:: AIM OF THE EXERCISE ::
Copy out all of the data below line for line, without changing anything.

Item position entries
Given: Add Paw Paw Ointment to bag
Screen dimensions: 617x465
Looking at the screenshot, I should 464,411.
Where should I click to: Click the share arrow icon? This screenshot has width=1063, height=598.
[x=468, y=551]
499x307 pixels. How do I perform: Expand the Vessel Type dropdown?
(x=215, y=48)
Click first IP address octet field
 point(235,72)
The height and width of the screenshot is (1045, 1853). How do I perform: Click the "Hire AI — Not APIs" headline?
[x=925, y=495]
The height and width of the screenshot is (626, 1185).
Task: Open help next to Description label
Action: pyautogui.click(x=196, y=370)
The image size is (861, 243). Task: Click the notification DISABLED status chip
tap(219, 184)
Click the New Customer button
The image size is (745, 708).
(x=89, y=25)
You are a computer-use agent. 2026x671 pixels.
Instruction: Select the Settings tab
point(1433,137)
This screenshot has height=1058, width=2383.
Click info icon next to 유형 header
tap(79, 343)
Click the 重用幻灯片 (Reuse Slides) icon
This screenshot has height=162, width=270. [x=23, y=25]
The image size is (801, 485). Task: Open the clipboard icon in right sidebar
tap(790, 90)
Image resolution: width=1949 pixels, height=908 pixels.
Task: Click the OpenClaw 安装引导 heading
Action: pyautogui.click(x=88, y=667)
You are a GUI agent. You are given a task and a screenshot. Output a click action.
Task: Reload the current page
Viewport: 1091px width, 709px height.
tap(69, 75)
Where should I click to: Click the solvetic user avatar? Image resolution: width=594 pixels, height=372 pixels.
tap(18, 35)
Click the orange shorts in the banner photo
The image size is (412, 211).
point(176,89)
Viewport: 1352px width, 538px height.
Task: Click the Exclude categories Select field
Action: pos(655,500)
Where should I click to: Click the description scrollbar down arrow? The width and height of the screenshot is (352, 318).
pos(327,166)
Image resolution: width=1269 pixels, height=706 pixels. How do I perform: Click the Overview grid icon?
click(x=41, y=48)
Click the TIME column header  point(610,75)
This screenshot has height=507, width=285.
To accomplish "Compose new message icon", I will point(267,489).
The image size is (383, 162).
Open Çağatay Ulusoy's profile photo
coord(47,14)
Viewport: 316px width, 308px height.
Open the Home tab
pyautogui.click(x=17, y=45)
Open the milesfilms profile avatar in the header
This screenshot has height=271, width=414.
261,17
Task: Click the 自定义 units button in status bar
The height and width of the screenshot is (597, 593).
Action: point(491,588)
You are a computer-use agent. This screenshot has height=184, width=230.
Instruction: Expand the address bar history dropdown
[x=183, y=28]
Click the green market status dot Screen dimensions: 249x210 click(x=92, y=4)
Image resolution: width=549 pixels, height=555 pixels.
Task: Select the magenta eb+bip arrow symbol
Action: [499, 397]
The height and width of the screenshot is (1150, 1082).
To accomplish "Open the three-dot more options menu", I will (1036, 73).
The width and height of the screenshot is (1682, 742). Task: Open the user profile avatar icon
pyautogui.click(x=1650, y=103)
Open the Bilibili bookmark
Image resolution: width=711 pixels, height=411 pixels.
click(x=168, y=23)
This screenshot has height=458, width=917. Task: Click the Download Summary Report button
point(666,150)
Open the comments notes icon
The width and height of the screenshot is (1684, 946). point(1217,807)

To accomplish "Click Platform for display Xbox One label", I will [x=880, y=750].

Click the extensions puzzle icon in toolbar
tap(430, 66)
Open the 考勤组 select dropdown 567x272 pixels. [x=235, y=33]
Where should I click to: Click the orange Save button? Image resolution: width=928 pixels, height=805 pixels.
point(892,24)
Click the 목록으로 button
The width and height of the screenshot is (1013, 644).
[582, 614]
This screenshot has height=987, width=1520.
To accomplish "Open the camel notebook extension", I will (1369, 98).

:: SOLUTION FOR THIS EXERCISE ::
Given: Add Paw Paw Ointment to bag
Screen dimensions: 617x465
Looking at the screenshot, I should 464,411.
Where should I click to: Click the share arrow icon? This screenshot has width=1063, height=598.
[x=468, y=551]
499x307 pixels. How do I perform: Expand the Vessel Type dropdown?
(x=215, y=48)
Click first IP address octet field
 point(235,72)
The height and width of the screenshot is (1045, 1853). How do I perform: Click the "Hire AI — Not APIs" headline?
[x=925, y=495]
The height and width of the screenshot is (626, 1185).
Task: Open help next to Description label
Action: pyautogui.click(x=196, y=370)
The image size is (861, 243). Task: Click the notification DISABLED status chip
tap(219, 184)
Click the New Customer button
The image size is (745, 708).
(x=89, y=25)
You are a computer-use agent. 2026x671 pixels.
Instruction: Select the Settings tab
point(1433,137)
This screenshot has height=1058, width=2383.
Click info icon next to 유형 header
tap(79, 343)
Click the 重用幻灯片 (Reuse Slides) icon
This screenshot has height=162, width=270. [x=23, y=25]
The image size is (801, 485). Task: Open the clipboard icon in right sidebar
tap(790, 90)
Image resolution: width=1949 pixels, height=908 pixels.
Task: Click the OpenClaw 安装引导 heading
Action: pyautogui.click(x=88, y=667)
You are a GUI agent. You are given a task and a screenshot. Output a click action.
Task: Reload the current page
Viewport: 1091px width, 709px height.
tap(69, 75)
Where should I click to: Click the solvetic user avatar? Image resolution: width=594 pixels, height=372 pixels.
tap(18, 35)
Click the orange shorts in the banner photo
The image size is (412, 211).
point(176,89)
Viewport: 1352px width, 538px height.
Task: Click the Exclude categories Select field
Action: pos(655,500)
Where should I click to: Click the description scrollbar down arrow? The width and height of the screenshot is (352, 318).
pos(327,166)
Image resolution: width=1269 pixels, height=706 pixels. How do I perform: Click the Overview grid icon?
click(x=41, y=48)
Click the TIME column header  point(610,75)
This screenshot has height=507, width=285.
To accomplish "Compose new message icon", I will point(267,489).
The image size is (383, 162).
Open Çağatay Ulusoy's profile photo
coord(47,14)
Viewport: 316px width, 308px height.
Open the Home tab
pyautogui.click(x=17, y=45)
Open the milesfilms profile avatar in the header
This screenshot has height=271, width=414.
261,17
Task: Click the 自定义 units button in status bar
The height and width of the screenshot is (597, 593).
Action: point(491,588)
You are a computer-use agent. This screenshot has height=184, width=230.
Instruction: Expand the address bar history dropdown
[x=183, y=28]
Click the green market status dot Screen dimensions: 249x210 click(x=92, y=4)
Image resolution: width=549 pixels, height=555 pixels.
Task: Select the magenta eb+bip arrow symbol
Action: [499, 397]
The height and width of the screenshot is (1150, 1082).
To accomplish "Open the three-dot more options menu", I will (1036, 73).
The width and height of the screenshot is (1682, 742). Task: Open the user profile avatar icon
pyautogui.click(x=1650, y=103)
Open the Bilibili bookmark
Image resolution: width=711 pixels, height=411 pixels.
click(x=168, y=23)
This screenshot has height=458, width=917. Task: Click the Download Summary Report button
point(666,150)
Open the comments notes icon
The width and height of the screenshot is (1684, 946). point(1217,807)

To accomplish "Click Platform for display Xbox One label", I will [x=880, y=750].

Click the extensions puzzle icon in toolbar
tap(430, 66)
Open the 考勤组 select dropdown 567x272 pixels. [x=235, y=33]
Where should I click to: Click the orange Save button? Image resolution: width=928 pixels, height=805 pixels.
point(892,24)
Click the 목록으로 button
The width and height of the screenshot is (1013, 644).
[582, 614]
This screenshot has height=987, width=1520.
To accomplish "Open the camel notebook extension", I will (1369, 98).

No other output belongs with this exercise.